Friday, September 24, 2010

Why Pets Bite People

It's no secret that we all love our pets. Whether you have a fish, cat, dog, turtle, or miniature llama (this is completely plausible, I knew a girl in fifth grade who had a miniature llama as a pet. I was ridiculously jealous), your pet deserves all the love and warmth and pampering you can give it. And how, you ask, should we go about pampering our furry, scaly, feathery friends? It's easy: just buy them spectacularly lame presents. If none of the following are perfect enough for your precious pal, then you need to lower your standards.

#1: Bowser Beer for dogs. This beverage contains glucosamine, B-vitamins, and malt barley (just like real brewskies!). To Man's Best Friend: Get ready to get crunk. 

#2: Rear Gear Butt Covers for cats and dogs: this is best summarized by a direct quote from the product website: "Is your pet feeling left in the dirt because of his/her unsightly rear? I've got them covered..." Because it's a lot less disturbing to be looking at a picture of a biohazard symbol, cupcake or sherriff's badge in the place where an animal's bum-oley should be.

#3: the Purr Detector.

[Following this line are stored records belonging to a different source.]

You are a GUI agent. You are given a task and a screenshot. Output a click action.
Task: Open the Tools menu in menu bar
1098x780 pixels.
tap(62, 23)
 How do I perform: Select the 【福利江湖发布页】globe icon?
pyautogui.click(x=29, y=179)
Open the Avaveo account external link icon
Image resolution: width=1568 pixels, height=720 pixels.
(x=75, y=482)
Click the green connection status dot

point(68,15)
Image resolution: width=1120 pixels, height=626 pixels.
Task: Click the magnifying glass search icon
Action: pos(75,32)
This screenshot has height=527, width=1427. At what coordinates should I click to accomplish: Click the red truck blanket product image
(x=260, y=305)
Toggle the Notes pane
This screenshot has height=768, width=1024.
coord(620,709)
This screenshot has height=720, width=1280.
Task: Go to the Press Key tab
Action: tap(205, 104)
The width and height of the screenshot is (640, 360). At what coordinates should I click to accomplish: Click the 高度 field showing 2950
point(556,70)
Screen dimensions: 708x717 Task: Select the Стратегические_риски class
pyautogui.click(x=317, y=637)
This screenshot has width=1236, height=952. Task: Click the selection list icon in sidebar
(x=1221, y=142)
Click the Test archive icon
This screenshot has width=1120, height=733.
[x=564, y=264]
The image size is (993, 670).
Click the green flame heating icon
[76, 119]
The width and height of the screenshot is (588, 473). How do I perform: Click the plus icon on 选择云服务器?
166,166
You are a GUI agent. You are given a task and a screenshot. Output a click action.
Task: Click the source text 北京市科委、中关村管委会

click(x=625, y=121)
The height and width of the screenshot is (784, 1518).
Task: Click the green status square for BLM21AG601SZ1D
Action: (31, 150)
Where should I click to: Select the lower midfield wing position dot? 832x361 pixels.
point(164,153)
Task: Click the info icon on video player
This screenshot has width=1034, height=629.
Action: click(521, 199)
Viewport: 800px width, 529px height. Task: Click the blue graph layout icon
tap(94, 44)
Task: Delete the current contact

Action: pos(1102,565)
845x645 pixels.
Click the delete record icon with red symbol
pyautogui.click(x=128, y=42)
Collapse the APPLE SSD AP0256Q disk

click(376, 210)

This is a collar that lights up when your cat is purring. Quite frankly, if you can't tell when your cat is purring, you are probably too unobservant and negligent to be a cat owner. Or your cat is too unhappy to be purring. But hey, I'd be unhappy, too, if my owner actually spent money on things like Purr Detectors.

#4: Pet Stroller. Enough has been said.
this makes me sad.
#5: Croc Cat Bed. This is a cat bed that is designed to look like a giant Croc. I'm just gonna say it: I haaaate Crocs. Just... gross. No. But I have to admit that this bed is pretty hilarious, and I might buy one just to be ironic and cool and funny.

plotting owner's upcoming demise. it will be slow and it will be painful.